> _PAGE TEXT_
Represents the percentage of time that the CPU was idle during which the system had an outstanding disk I/O request. This metric checks the percentage of processor time in wait mode for the CPU(s) specified by the Host CPU parameter, such as cpu_stat0, CPU0, or * (for all CPUs on the system). Note: This metric is not available on Solaris and HP Tru64.


2.4.1 CPU Interrupt Time (%)

Represents the percentage of time that the CPU receives and services hardware interruptions during representative intervals. This metric checks the percentage of processor time in interrupt mode for the CPU(s) specified by the Host CPU parameter, such as cpu_stat0, CPU0, or * (for all CPUs on the system).

This metric is available only on Windows.

Multiple Thresholds

For this metric you can set different warning and critical threshold values for each "CPU Number" object.

If warning or critical threshold values are currently set for any "CPU Number" object, those thresholds can be viewed on the Metric Detail page for this metric.

> _REQUIREMENT_
Restate the stretch of the CPU metric description from "Represents the percentage of time that the CPU was" through "and HP Tru64.", swapping "idle" for "inactive".

> _INFORMATION PROVIDED_
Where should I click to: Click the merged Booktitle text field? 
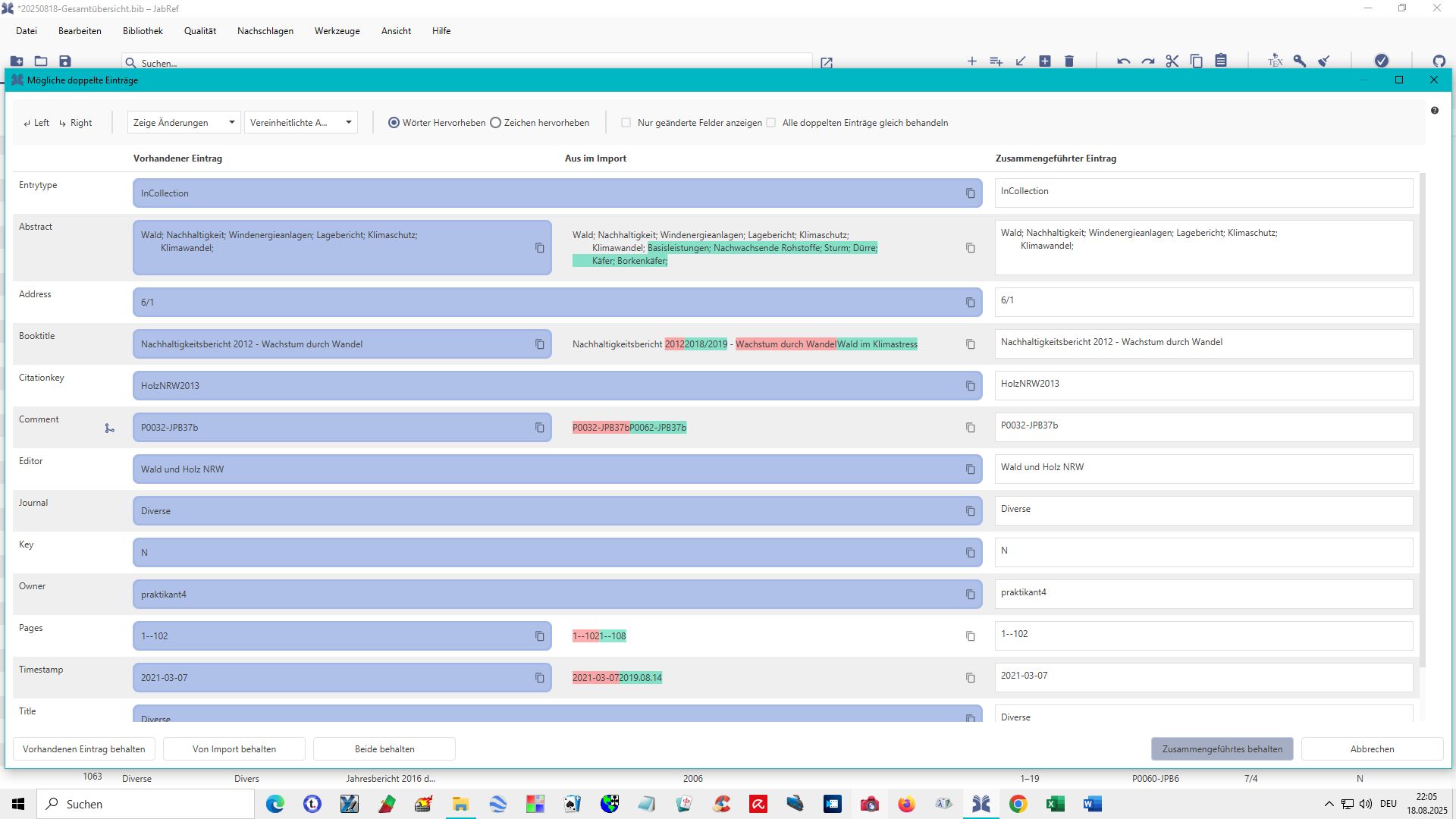coord(1203,343)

> _TASK RESULT_
Represents the percentage of time that the CPU was inactive during which the system had an outstanding disk I/O request. This metric checks the percentage of processor time in wait mode for the CPU(s) specified by the Host CPU parameter, such as cpu_stat0, CPU0, or * (for all CPUs on the system). Note: This metric is not available on Solaris and HP Tru64.